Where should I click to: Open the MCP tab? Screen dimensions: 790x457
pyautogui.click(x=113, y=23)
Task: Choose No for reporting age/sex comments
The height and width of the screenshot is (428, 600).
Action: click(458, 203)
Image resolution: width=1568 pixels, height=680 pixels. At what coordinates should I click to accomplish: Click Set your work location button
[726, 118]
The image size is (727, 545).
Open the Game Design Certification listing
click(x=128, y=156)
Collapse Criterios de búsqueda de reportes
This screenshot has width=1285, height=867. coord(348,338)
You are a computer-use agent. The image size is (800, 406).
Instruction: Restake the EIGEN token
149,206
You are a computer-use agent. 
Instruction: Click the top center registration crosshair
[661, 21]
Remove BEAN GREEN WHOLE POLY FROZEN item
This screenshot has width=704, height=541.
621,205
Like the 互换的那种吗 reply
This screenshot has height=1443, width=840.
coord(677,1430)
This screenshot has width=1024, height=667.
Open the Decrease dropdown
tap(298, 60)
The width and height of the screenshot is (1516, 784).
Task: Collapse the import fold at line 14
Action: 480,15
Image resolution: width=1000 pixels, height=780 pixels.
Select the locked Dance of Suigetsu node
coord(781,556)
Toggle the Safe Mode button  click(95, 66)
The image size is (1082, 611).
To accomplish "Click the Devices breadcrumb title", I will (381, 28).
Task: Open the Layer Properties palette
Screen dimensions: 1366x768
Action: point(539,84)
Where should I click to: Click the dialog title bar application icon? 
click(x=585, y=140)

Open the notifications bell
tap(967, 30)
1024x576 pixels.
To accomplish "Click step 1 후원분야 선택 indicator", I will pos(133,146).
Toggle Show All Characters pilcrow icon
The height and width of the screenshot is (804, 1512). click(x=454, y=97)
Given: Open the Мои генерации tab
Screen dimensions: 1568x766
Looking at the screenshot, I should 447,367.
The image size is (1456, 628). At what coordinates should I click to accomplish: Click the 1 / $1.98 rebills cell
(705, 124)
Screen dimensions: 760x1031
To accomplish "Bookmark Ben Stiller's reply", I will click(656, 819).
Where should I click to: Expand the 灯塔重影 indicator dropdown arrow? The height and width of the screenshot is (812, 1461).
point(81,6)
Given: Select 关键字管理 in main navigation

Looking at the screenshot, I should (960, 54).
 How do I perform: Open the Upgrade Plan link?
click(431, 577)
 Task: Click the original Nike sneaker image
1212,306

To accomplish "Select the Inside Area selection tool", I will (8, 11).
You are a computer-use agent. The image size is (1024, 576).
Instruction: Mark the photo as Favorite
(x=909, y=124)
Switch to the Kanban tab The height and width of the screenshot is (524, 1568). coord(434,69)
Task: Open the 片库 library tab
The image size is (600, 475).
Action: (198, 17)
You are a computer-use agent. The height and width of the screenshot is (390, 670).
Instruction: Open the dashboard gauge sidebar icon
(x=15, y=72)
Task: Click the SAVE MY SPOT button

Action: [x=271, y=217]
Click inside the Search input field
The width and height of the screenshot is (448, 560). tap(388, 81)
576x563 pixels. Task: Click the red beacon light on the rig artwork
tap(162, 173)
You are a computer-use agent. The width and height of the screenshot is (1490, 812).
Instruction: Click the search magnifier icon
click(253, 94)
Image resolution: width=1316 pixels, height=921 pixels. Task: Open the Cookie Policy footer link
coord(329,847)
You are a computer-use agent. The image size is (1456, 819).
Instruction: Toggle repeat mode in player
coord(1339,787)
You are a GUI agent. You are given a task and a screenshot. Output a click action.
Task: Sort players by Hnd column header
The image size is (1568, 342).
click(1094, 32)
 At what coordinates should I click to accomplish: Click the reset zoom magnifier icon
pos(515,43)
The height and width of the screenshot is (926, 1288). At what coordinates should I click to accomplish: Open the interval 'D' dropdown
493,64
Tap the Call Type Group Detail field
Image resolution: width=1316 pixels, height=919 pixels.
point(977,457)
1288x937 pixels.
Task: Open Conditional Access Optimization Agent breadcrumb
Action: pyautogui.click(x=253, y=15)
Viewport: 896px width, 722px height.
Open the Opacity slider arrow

--*--

- **Required task**
Count the lines in the entries above that contain the string "title", matching case exactly, and give only the number.

- **The solution**
2